Goal:
Please render the items as a JSON list of strings, one per line and with blank lines omitted, covering everything from the line containing "Image resolution: width=1536" down to the line containing "Looking at the screenshot, I should point(388,764).", both included.
■ ■ ■ ■ ■ ■ ■
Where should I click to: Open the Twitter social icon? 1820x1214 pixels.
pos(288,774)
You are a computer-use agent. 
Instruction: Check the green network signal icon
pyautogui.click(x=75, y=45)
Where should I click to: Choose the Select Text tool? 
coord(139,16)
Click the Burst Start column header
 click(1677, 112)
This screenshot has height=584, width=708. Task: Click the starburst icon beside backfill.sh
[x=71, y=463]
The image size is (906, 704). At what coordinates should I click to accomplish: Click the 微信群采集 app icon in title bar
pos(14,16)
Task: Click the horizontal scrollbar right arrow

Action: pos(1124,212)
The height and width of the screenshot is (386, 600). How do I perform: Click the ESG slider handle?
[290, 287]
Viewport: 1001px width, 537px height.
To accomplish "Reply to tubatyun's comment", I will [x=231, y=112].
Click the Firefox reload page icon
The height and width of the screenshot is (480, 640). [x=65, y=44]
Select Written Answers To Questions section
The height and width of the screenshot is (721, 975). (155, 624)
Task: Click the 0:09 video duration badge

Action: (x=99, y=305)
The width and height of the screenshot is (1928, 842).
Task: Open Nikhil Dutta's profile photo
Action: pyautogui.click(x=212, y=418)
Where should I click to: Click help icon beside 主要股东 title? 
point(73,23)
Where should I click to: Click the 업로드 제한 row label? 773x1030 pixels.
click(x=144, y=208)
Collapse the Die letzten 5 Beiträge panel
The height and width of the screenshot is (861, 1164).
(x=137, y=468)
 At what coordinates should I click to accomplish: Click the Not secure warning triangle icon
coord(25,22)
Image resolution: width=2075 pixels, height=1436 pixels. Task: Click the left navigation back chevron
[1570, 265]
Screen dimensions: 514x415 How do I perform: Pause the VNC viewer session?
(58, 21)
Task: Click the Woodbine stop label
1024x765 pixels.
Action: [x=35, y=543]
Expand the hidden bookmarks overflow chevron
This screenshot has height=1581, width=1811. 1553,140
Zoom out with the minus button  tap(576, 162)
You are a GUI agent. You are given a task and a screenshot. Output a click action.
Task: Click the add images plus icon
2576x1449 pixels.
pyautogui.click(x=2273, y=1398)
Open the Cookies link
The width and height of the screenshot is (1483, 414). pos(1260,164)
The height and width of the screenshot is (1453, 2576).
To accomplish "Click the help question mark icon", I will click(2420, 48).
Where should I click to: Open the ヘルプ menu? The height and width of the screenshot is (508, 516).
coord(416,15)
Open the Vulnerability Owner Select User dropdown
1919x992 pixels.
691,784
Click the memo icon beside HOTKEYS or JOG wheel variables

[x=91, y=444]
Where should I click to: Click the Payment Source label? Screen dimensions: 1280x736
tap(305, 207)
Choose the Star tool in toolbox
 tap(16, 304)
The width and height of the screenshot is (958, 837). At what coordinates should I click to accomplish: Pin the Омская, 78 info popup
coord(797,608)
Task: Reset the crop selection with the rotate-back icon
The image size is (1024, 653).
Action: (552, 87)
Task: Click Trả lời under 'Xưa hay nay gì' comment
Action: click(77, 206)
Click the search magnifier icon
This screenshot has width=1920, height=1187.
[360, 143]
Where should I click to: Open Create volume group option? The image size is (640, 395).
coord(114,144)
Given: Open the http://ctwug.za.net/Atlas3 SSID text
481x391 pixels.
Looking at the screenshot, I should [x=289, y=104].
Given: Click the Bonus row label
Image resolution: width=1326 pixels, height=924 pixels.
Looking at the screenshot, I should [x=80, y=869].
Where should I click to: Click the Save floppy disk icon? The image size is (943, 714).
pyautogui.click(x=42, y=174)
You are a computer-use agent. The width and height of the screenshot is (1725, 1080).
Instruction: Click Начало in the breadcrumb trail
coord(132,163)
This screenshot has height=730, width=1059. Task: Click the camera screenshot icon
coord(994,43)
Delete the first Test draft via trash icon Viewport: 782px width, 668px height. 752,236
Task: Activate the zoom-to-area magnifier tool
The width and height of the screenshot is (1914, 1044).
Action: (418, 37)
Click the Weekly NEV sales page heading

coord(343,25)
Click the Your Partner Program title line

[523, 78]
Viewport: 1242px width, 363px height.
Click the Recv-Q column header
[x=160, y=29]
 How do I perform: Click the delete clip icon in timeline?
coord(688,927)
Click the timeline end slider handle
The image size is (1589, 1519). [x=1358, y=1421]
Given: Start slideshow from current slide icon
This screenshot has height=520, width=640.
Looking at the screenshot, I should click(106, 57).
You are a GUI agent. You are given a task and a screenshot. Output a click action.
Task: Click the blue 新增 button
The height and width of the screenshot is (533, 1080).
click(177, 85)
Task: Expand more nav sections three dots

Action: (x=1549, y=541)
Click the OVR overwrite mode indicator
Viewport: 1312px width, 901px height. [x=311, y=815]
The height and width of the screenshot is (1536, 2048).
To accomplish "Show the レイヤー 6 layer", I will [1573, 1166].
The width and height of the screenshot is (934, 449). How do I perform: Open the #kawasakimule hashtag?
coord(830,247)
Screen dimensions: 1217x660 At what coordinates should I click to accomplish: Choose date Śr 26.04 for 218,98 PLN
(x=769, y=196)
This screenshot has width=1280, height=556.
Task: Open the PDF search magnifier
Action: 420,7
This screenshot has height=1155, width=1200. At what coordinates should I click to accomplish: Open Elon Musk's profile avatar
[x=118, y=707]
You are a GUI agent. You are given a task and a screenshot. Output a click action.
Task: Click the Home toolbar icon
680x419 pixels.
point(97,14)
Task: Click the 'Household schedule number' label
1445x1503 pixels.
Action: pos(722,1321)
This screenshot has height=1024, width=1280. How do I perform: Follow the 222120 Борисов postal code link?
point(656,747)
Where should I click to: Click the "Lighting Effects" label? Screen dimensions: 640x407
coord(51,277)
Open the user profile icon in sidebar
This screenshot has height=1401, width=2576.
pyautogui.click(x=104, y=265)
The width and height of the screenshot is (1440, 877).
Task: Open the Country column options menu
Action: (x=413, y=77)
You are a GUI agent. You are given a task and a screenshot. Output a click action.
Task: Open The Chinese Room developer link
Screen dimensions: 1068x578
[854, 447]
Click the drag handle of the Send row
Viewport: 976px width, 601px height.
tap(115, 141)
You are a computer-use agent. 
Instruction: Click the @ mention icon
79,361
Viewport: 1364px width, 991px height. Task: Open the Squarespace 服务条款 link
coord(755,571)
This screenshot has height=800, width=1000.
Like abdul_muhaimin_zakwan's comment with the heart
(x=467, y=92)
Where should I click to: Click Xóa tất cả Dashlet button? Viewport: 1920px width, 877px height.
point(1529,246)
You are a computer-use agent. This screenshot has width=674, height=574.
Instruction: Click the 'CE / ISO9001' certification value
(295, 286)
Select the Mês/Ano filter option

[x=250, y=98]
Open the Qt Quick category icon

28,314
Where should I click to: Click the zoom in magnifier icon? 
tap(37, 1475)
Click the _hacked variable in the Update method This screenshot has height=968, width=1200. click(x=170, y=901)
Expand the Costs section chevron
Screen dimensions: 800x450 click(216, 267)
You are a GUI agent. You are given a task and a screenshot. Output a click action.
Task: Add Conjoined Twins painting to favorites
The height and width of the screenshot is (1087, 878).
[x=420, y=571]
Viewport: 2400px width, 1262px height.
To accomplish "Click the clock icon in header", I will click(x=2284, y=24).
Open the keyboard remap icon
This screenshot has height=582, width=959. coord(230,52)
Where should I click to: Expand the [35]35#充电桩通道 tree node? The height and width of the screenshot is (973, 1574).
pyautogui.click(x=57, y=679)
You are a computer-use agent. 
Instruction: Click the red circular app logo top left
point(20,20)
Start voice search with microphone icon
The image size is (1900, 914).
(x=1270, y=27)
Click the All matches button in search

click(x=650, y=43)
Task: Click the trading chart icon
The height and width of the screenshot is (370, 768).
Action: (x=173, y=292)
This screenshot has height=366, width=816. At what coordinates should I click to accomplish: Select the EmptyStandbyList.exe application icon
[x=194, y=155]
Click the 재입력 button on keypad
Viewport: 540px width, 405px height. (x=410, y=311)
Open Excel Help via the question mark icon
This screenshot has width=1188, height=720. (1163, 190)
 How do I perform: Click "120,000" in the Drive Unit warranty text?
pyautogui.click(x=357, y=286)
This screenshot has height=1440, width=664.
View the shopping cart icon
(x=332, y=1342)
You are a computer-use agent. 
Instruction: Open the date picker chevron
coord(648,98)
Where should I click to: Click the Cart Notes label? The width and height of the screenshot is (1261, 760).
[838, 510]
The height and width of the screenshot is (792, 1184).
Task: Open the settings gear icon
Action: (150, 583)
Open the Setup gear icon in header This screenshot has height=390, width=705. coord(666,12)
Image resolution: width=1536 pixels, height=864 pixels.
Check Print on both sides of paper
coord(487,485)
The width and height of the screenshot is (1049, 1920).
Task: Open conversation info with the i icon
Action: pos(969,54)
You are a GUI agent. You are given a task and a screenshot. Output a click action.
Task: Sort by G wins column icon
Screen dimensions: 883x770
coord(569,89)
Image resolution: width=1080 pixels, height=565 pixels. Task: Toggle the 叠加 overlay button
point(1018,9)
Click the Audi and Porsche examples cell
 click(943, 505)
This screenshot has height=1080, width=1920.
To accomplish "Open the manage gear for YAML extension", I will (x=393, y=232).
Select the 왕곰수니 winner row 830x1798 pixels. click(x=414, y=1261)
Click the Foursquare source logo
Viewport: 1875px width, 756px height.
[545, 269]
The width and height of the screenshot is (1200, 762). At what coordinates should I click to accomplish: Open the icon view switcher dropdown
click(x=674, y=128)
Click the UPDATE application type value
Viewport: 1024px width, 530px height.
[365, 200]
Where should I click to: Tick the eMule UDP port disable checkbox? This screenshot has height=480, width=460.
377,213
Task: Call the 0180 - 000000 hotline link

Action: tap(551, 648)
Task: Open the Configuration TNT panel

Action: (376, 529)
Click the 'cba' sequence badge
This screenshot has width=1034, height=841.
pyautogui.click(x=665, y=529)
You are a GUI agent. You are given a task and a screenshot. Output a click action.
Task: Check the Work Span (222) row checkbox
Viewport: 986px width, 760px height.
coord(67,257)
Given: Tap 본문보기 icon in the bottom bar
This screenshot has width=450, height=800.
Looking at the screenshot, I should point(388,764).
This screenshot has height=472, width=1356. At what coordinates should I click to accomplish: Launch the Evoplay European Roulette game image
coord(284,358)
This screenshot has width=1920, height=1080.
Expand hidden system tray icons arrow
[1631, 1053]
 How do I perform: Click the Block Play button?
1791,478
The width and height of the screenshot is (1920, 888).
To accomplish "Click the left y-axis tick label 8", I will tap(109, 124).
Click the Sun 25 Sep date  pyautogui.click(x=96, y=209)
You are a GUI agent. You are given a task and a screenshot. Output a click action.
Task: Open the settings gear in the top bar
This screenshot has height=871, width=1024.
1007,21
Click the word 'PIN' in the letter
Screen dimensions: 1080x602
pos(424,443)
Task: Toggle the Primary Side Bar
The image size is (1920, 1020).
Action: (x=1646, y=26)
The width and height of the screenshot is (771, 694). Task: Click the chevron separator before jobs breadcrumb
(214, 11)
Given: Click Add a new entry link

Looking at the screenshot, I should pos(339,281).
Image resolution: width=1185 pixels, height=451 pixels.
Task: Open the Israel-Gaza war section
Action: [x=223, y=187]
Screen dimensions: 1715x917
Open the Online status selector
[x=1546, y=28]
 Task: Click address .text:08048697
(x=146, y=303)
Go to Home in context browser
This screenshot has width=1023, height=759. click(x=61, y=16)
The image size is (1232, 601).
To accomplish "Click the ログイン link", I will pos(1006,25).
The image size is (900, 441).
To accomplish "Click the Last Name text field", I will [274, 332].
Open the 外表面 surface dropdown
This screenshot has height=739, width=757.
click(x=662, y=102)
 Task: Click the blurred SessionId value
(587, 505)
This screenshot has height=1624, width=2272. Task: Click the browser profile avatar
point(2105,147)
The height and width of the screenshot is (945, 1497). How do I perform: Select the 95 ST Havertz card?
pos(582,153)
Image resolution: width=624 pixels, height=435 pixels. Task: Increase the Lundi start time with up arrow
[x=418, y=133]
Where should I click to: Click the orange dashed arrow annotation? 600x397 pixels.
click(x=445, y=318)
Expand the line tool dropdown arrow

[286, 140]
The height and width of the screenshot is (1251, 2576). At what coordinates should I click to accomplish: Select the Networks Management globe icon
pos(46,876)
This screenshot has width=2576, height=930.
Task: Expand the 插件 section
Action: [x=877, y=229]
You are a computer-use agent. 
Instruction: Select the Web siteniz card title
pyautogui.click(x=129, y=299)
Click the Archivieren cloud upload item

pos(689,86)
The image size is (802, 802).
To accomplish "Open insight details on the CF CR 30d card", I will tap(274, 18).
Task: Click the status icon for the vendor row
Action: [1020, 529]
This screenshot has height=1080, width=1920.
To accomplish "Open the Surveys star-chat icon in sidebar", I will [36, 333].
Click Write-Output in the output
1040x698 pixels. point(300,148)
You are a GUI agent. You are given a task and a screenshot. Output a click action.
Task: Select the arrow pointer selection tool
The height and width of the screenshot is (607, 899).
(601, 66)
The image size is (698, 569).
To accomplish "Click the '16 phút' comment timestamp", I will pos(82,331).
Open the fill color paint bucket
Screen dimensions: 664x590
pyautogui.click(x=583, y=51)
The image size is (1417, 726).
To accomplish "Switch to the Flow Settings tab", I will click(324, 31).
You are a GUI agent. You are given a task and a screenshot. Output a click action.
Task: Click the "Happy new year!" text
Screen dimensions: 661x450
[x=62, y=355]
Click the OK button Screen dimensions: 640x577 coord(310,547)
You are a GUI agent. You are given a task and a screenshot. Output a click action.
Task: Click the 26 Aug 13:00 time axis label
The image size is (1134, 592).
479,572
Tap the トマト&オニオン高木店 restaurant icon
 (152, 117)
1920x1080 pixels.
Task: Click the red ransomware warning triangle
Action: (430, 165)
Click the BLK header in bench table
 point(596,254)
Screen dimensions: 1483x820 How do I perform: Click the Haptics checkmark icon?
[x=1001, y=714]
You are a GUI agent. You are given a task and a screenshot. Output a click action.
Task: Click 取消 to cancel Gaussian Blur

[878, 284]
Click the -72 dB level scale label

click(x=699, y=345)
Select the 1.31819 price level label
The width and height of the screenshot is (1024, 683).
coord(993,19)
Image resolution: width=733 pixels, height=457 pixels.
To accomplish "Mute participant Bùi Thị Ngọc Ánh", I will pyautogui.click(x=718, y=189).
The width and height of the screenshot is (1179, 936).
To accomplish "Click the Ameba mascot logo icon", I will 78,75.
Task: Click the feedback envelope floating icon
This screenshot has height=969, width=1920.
■ ■ ■ ■ ■ ■ ■
Completed task:
[
  "Image resolution: width=1536 pixels, height=864 pixels.",
  "Check Print on both sides of paper",
  "coord(487,485)",
  "The width and height of the screenshot is (1049, 1920).",
  "Task: Open conversation info with the i icon",
  "Action: pos(969,54)",
  "You are a GUI agent. You are given a task and a screenshot. Output a click action.",
  "Task: Sort by G wins column icon",
  "Screen dimensions: 883x770",
  "coord(569,89)",
  "Image resolution: width=1080 pixels, height=565 pixels. Task: Toggle the 叠加 overlay button",
  "point(1018,9)",
  "Click the Audi and Porsche examples cell",
  " click(943, 505)",
  "This screenshot has height=1080, width=1920.",
  "To accomplish \"Open the manage gear for YAML extension\", I will (x=393, y=232).",
  "Select the 왕곰수니 winner row 830x1798 pixels. click(x=414, y=1261)",
  "Click the Foursquare source logo",
  "Viewport: 1875px width, 756px height.",
  "[545, 269]",
  "The width and height of the screenshot is (1200, 762). At what coordinates should I click to accomplish: Open the icon view switcher dropdown",
  "click(x=674, y=128)",
  "Click the UPDATE application type value",
  "Viewport: 1024px width, 530px height.",
  "[365, 200]",
  "Where should I click to: Tick the eMule UDP port disable checkbox? This screenshot has height=480, width=460.",
  "377,213",
  "Task: Call the 0180 - 000000 hotline link",
  "Action: tap(551, 648)",
  "Task: Open the Configuration TNT panel",
  "Action: (376, 529)",
  "Click the 'cba' sequence badge",
  "This screenshot has width=1034, height=841.",
  "pyautogui.click(x=665, y=529)",
  "You are a GUI agent. You are given a task and a screenshot. Output a click action.",
  "Task: Check the Work Span (222) row checkbox",
  "Viewport: 986px width, 760px height.",
  "coord(67,257)",
  "Given: Tap 본문보기 icon in the bottom bar",
  "This screenshot has width=450, height=800.",
  "Looking at the screenshot, I should point(388,764)."
]